Interesting.  I don’t know much about molecular-dynamics simulations, which is deeply an expert’s game, though I guess most major universities have somebody in chemistry or biochem who specializes in it.  If one is willing to go one level out, and ask which questions are hard at the level of network synthesis and search, taking reaction primitives as input data, the graph-grammar methods are becoming pretty sophisticated.  The best I know of is the current state of the project that started with Peter Stadler but is now dispersed across German-speaking Europe and Scandinavia:
http://cheminf.imada.sdu.dk/mod/
Much of what makes this a hard and interesting computational project doesn’t show if one merely wants to do chemistry.  It comes up because they are trying to create a consistent representational system.  This creates difficulties like deciding when two things are the same molecule; when two molecules arrived at through different pathways are actually isomorphisms of the same label set, etc.  In random network-extension algorithms, this entails solving the graph-isomorphism problem a very very large number of times, and the underlying representational system must be provably well-defined.  It is in coming up with representations that are more well-defined than SMILES or INCHI, and implementing most-modern isomorphism searches, that these guys are the furthest along.  There is also a playground linked from their main page, though I am told they recognize their documentation may be a bit off-putting to people not used to wading into new systems.  

The current state of the graph-grammar project is several-fold:
1. Bond topology is present, and has been for some time.
2. Simple stereochemistry of carbon is now implemented, and less-simple stereochemistry that requires non-local propagation through a molecule to determine equivalence of representations is next to come.
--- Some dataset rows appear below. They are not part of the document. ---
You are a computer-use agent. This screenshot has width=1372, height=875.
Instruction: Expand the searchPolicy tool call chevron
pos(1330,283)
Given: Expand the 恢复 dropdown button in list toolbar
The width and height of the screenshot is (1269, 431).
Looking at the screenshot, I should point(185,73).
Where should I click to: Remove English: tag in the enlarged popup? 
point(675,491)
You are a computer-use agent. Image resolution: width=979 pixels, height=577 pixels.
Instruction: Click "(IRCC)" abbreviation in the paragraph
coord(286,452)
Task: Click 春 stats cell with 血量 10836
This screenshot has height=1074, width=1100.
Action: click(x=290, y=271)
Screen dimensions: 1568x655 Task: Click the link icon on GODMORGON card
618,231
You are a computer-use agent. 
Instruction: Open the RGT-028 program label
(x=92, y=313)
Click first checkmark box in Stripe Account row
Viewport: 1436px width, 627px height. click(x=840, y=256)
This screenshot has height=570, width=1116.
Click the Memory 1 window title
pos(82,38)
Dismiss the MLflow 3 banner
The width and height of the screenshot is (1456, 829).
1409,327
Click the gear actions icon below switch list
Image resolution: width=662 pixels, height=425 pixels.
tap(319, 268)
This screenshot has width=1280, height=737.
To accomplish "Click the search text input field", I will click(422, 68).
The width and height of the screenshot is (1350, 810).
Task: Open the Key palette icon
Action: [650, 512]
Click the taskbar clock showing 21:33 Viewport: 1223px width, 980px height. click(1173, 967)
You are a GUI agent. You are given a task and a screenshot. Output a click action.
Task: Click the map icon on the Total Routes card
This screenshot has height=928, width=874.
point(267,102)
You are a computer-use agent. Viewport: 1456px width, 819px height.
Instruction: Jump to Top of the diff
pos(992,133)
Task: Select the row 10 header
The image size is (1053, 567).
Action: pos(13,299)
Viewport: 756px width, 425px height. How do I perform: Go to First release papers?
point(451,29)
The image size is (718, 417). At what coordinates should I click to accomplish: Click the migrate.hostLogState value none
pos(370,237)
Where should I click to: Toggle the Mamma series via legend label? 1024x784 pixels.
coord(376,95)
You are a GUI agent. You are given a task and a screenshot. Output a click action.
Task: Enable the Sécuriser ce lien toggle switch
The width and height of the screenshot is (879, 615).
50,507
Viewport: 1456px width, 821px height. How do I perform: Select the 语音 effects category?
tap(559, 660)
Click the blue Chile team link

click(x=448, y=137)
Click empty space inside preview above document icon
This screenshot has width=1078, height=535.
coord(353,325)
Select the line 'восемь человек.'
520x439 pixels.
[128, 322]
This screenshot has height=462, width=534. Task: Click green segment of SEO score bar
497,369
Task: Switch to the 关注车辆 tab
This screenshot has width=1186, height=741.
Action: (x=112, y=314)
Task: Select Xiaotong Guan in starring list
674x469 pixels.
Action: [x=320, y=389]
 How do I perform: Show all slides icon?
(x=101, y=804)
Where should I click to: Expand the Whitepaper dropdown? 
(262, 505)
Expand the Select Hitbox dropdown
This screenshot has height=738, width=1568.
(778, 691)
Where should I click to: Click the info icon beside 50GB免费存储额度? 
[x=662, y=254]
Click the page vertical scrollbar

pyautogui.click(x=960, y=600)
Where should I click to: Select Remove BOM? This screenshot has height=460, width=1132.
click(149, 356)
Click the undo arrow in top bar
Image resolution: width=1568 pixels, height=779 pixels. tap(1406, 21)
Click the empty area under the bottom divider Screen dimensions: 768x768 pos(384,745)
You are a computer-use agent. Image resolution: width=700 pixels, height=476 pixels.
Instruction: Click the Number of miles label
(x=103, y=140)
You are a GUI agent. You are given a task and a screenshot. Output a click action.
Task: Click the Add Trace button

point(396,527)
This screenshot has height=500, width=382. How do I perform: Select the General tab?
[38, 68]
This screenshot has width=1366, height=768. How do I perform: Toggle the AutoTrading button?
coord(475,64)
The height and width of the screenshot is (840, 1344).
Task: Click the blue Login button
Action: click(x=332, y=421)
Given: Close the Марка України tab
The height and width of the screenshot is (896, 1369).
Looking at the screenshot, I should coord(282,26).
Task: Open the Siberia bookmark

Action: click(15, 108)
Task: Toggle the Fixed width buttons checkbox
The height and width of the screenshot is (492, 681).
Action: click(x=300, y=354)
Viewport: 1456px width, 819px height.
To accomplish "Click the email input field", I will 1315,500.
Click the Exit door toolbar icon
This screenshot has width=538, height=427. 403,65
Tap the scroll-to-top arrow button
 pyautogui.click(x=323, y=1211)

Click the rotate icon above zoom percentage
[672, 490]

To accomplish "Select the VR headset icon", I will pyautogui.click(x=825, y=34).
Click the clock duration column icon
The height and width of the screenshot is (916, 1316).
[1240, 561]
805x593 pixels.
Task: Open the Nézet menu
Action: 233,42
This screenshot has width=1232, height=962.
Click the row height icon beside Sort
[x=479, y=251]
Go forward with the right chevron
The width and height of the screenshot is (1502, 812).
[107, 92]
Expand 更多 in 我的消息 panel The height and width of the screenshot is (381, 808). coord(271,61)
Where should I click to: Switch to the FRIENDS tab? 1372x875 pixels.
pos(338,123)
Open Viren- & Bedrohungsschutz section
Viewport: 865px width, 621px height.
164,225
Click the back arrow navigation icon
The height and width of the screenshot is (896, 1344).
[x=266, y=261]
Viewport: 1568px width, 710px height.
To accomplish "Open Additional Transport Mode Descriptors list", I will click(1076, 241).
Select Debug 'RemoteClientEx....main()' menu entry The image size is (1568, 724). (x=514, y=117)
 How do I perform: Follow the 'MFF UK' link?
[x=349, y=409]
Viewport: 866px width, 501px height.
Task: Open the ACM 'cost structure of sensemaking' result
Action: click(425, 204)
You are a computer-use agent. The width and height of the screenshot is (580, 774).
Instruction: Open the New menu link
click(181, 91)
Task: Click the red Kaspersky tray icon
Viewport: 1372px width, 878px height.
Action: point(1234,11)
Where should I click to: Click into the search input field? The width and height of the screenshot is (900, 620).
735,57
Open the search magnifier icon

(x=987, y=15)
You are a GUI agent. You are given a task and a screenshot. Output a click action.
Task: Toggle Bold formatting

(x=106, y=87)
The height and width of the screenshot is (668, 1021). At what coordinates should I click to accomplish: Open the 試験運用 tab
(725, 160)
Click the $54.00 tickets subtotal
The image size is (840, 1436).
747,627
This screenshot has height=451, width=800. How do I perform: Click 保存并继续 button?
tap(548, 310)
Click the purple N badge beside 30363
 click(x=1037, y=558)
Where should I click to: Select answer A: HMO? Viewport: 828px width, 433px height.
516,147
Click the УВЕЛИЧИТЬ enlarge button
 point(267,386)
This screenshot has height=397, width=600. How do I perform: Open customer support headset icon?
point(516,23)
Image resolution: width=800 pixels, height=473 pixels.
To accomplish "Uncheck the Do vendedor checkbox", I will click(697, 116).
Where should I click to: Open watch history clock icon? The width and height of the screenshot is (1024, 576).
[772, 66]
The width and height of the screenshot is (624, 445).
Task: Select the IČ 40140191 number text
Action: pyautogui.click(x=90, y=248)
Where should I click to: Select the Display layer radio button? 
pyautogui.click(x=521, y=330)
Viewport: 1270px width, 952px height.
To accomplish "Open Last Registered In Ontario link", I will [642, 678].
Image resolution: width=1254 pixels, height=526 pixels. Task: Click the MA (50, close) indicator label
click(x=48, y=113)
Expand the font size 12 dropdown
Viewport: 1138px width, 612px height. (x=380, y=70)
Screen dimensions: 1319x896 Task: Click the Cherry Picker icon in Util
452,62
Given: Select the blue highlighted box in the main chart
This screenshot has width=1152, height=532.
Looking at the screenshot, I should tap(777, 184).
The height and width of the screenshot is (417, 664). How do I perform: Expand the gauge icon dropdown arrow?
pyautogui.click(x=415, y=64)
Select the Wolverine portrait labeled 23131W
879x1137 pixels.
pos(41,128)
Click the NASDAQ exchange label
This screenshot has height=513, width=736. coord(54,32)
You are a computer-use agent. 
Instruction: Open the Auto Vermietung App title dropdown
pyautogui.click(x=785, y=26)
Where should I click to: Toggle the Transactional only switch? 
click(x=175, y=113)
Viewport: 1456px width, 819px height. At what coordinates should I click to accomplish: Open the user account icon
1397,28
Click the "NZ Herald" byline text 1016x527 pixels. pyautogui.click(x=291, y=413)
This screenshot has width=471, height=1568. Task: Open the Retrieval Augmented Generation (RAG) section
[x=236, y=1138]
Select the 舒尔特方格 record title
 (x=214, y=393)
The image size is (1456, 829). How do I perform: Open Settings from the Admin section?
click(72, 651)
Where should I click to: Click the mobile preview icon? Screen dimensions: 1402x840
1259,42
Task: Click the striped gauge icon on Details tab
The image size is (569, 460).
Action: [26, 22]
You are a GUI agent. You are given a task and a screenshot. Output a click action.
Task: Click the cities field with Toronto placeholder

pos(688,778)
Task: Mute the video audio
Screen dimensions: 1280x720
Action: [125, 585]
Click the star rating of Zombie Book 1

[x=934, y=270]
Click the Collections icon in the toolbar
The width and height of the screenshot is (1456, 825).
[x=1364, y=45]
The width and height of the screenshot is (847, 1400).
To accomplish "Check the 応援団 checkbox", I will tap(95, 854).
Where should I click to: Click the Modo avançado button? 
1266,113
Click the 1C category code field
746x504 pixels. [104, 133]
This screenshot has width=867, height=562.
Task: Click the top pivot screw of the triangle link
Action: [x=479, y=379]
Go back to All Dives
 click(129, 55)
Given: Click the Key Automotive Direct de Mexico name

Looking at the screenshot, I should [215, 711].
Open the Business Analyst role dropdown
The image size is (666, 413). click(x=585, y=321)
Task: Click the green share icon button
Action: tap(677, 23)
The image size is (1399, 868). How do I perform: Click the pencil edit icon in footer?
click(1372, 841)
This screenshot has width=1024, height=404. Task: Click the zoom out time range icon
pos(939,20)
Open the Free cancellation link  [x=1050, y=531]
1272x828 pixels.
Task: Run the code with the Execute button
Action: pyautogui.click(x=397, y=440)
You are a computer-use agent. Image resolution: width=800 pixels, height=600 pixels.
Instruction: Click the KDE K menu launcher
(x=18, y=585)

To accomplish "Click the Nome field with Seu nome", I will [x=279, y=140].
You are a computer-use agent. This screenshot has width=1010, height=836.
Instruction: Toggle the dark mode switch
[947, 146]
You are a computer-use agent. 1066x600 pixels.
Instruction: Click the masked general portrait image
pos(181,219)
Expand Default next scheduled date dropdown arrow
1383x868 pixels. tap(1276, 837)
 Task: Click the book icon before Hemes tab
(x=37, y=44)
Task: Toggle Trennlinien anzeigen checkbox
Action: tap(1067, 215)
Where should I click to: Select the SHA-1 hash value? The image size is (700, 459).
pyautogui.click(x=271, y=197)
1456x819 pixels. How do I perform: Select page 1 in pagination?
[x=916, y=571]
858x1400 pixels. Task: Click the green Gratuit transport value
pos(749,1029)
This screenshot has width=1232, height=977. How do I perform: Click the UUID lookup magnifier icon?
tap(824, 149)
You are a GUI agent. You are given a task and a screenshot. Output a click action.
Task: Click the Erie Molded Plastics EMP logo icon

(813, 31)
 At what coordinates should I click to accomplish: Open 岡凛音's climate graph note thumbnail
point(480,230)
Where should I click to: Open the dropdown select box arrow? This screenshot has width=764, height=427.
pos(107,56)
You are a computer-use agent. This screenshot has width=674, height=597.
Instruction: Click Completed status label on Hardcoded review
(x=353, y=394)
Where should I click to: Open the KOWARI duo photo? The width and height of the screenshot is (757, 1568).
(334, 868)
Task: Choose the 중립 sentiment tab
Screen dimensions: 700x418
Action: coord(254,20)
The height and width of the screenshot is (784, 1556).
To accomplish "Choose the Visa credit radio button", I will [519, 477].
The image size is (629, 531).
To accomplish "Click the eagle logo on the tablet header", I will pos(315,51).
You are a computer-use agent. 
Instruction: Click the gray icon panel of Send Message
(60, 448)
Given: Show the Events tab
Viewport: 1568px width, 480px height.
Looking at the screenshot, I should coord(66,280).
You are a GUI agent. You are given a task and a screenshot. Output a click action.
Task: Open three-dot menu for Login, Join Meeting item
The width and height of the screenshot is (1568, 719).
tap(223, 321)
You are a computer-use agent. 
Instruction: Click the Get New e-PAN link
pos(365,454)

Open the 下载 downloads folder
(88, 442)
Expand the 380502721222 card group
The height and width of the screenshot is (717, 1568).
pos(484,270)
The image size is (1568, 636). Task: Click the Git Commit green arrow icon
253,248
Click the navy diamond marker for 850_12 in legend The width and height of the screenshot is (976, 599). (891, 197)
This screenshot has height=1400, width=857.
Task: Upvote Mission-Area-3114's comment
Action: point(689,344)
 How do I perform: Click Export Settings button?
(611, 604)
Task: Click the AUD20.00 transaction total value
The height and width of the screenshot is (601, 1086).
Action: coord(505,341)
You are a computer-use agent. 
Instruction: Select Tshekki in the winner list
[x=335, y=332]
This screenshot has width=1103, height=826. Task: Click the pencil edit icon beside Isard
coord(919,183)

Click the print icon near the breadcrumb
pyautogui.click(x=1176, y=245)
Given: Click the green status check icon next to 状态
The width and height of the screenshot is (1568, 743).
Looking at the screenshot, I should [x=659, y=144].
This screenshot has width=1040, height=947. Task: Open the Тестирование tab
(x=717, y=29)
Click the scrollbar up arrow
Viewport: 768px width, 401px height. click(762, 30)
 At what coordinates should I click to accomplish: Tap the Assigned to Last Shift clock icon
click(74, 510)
3. Stereochemistry of metals, which will be the gateway to crucial mechanisms of metal catalysis, is planned.
4. There is a project, privately held, to port the entire Beilstein database of reaction mechanisms to graph-grammar representations, after which engines like this become an incredible tool.  RIght now the bottleneck is usually manual coding of the mechanisms of interest.  
5. There has been some discussion of raising pattern-matching above the level of atoms or local clusters, to inductively-defined patterns like crystal faces, but no serious attempt to formulate that problem yet.

Even with the limited state of what they can do, they have achieved some tolerable comparisons against messy chemical systems, like the formaldehyde-addition network known as the “formose network”, and the HCN polymerization and hydrolysis system.  Both are famously complicated, and both have long-standing interest to Origin of Life people, though their exact situation relative to planetary chemistry is easy to argue about.